**Work to complete:**
Rewrite the entries starting at the line containing "Click the new tab plus icon" and ending at the line containing "pyautogui.click(x=1243, y=561)", replacing "Screen dimensions" with "Screen size" and keeping everything else the same.

**The data:**
::::
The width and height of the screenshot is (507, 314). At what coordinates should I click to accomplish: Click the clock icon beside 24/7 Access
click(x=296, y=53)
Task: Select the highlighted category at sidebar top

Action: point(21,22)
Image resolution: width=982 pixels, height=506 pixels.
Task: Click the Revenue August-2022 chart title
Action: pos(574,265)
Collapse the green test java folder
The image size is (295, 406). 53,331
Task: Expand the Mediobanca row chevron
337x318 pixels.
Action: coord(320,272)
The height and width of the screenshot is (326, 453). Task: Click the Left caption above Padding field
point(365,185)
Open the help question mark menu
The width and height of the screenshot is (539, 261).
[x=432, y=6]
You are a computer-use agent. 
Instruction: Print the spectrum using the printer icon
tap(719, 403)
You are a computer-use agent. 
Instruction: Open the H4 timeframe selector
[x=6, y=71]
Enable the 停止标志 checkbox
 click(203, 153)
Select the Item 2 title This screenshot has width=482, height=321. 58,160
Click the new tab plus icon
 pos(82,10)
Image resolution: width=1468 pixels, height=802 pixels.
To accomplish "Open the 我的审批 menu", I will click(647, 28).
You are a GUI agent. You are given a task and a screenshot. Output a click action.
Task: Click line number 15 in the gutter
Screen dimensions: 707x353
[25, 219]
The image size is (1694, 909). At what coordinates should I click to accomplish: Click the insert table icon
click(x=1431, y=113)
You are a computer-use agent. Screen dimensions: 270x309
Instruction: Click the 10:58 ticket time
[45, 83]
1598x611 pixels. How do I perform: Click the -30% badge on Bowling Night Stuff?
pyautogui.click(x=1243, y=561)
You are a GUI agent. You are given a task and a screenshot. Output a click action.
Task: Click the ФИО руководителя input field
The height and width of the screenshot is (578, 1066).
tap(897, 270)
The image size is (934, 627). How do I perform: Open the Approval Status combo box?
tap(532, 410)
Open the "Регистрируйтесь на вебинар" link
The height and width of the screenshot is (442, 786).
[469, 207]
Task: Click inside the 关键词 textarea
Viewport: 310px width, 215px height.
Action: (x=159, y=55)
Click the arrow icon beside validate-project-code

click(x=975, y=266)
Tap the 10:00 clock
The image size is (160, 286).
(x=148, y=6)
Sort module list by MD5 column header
::::
**Result of this exercise:**
Click the new tab plus icon
 pos(82,10)
Image resolution: width=1468 pixels, height=802 pixels.
To accomplish "Open the 我的审批 menu", I will click(647, 28).
You are a GUI agent. You are given a task and a screenshot. Output a click action.
Task: Click line number 15 in the gutter
Screen size: 707x353
[25, 219]
The image size is (1694, 909). At what coordinates should I click to accomplish: Click the insert table icon
click(x=1431, y=113)
You are a computer-use agent. Screen size: 270x309
Instruction: Click the 10:58 ticket time
[45, 83]
1598x611 pixels. How do I perform: Click the -30% badge on Bowling Night Stuff?
pyautogui.click(x=1243, y=561)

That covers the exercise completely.